Work required:
Format the records from the line with "The width and height of the screenshot is (768, 407)." to the line with "click(1188, 30)" as a numbered list, leaving out any blank lines.

[Begin]

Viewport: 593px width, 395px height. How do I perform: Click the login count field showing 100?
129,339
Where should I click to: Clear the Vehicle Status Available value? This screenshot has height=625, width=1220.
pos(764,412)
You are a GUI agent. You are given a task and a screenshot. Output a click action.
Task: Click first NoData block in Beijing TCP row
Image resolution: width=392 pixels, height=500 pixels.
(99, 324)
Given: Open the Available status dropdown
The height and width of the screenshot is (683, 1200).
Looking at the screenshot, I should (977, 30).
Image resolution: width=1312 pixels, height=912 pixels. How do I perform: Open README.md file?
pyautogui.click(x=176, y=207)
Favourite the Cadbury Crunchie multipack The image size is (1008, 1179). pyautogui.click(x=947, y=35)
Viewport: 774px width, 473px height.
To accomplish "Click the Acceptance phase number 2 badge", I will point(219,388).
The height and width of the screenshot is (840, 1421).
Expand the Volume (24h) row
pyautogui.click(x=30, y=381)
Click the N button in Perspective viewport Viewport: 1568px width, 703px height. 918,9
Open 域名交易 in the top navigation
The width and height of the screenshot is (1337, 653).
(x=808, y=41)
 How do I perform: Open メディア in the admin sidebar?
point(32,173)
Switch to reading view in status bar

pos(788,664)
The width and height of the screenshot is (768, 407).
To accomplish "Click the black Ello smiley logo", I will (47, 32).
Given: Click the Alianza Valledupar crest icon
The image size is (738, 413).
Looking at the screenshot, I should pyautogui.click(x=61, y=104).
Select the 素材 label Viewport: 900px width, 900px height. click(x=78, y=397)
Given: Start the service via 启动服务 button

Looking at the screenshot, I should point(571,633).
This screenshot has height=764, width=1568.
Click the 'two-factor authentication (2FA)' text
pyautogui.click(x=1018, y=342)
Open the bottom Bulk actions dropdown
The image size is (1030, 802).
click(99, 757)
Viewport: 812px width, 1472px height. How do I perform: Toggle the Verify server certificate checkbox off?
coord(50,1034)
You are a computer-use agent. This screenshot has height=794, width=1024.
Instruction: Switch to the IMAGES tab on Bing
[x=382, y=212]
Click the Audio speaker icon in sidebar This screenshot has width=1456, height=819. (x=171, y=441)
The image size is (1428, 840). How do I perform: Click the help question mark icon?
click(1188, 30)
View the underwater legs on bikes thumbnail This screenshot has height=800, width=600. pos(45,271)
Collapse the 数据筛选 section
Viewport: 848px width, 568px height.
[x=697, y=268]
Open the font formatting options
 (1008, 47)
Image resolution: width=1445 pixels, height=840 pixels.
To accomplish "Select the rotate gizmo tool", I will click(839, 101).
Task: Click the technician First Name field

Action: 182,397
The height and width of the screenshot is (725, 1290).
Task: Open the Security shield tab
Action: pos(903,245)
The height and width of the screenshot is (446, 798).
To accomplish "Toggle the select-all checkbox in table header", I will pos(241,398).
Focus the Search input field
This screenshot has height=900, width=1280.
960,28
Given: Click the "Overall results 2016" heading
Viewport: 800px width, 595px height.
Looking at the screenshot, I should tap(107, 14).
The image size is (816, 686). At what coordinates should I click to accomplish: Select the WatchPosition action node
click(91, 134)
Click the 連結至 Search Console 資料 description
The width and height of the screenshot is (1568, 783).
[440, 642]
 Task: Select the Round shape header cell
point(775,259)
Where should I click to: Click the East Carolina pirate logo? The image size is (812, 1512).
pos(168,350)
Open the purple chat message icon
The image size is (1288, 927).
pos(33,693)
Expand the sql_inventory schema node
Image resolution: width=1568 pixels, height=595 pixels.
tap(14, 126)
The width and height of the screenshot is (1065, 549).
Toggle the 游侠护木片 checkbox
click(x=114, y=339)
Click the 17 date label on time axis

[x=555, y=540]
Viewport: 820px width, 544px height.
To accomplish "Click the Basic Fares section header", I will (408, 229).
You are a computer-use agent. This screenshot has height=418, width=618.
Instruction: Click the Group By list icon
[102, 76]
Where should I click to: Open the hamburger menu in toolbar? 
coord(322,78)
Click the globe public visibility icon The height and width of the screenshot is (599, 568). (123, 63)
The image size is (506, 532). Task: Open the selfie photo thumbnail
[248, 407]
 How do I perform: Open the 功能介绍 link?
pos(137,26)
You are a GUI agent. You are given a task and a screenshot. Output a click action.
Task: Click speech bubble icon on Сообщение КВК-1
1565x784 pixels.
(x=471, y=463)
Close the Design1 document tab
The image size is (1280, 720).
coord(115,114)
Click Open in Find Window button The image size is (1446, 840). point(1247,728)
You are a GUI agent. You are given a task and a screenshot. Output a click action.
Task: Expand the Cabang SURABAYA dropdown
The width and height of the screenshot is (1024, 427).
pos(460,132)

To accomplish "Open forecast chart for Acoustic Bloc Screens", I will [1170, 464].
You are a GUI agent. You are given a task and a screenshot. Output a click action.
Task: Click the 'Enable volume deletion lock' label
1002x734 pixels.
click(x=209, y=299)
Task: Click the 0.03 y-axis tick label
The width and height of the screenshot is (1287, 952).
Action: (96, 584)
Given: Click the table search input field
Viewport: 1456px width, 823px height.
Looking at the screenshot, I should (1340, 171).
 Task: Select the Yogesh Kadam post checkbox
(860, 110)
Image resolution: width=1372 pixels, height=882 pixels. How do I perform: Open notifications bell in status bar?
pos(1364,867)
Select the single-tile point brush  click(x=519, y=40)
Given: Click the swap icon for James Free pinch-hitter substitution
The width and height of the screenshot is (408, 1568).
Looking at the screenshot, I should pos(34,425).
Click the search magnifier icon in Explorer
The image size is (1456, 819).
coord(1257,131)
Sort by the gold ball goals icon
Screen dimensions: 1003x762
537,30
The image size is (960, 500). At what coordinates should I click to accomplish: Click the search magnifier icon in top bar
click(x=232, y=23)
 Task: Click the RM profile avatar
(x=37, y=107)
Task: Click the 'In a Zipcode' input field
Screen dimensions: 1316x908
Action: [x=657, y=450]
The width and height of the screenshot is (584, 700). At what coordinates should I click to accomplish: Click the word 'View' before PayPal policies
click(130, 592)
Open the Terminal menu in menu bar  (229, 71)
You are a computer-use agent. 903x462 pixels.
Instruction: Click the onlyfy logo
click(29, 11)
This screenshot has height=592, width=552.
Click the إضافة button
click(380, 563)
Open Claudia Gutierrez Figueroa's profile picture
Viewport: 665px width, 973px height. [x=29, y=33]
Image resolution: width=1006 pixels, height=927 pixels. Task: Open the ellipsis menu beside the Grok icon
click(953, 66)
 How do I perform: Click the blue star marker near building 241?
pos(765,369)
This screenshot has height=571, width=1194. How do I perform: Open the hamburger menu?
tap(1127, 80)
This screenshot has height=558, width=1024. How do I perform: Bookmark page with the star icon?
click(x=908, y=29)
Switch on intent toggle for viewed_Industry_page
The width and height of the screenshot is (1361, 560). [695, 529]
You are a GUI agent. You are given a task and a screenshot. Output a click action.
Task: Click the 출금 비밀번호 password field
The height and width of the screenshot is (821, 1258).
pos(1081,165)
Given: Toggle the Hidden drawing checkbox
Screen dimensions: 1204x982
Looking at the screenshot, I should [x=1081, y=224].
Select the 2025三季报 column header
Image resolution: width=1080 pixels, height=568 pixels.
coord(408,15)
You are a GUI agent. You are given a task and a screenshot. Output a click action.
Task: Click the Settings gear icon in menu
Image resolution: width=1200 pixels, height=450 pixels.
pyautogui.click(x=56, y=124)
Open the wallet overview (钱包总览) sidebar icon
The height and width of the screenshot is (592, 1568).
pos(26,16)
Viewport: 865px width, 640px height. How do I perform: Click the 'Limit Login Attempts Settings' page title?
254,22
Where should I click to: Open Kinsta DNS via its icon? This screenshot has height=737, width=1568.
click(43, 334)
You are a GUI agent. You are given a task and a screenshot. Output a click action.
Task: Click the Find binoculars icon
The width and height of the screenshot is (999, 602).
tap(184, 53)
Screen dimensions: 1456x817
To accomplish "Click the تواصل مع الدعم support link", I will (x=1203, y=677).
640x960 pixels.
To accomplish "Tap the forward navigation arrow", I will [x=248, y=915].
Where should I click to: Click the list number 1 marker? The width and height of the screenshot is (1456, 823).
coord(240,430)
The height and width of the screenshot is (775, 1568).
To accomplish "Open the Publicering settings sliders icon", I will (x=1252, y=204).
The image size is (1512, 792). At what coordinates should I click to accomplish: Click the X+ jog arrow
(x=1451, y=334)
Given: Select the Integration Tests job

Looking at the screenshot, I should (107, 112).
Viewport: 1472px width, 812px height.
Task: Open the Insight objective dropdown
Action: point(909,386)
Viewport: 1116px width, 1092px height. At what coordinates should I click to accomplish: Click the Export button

[End]

Task result:
1. The width and height of the screenshot is (768, 407).
2. To accomplish "Click the black Ello smiley logo", I will (47, 32).
3. Given: Click the Alianza Valledupar crest icon
4. The image size is (738, 413).
5. Looking at the screenshot, I should pyautogui.click(x=61, y=104).
6. Select the 素材 label Viewport: 900px width, 900px height. click(x=78, y=397)
7. Given: Start the service via 启动服务 button
8. Looking at the screenshot, I should point(571,633).
9. This screenshot has height=764, width=1568.
10. Click the 'two-factor authentication (2FA)' text
11. pyautogui.click(x=1018, y=342)
12. Open the bottom Bulk actions dropdown
13. The image size is (1030, 802).
14. click(99, 757)
15. Viewport: 812px width, 1472px height. How do I perform: Toggle the Verify server certificate checkbox off?
16. coord(50,1034)
17. You are a computer-use agent. This screenshot has height=794, width=1024.
18. Instruction: Switch to the IMAGES tab on Bing
19. [x=382, y=212]
20. Click the Audio speaker icon in sidebar This screenshot has width=1456, height=819. (x=171, y=441)
21. The image size is (1428, 840). How do I perform: Click the help question mark icon?
22. click(1188, 30)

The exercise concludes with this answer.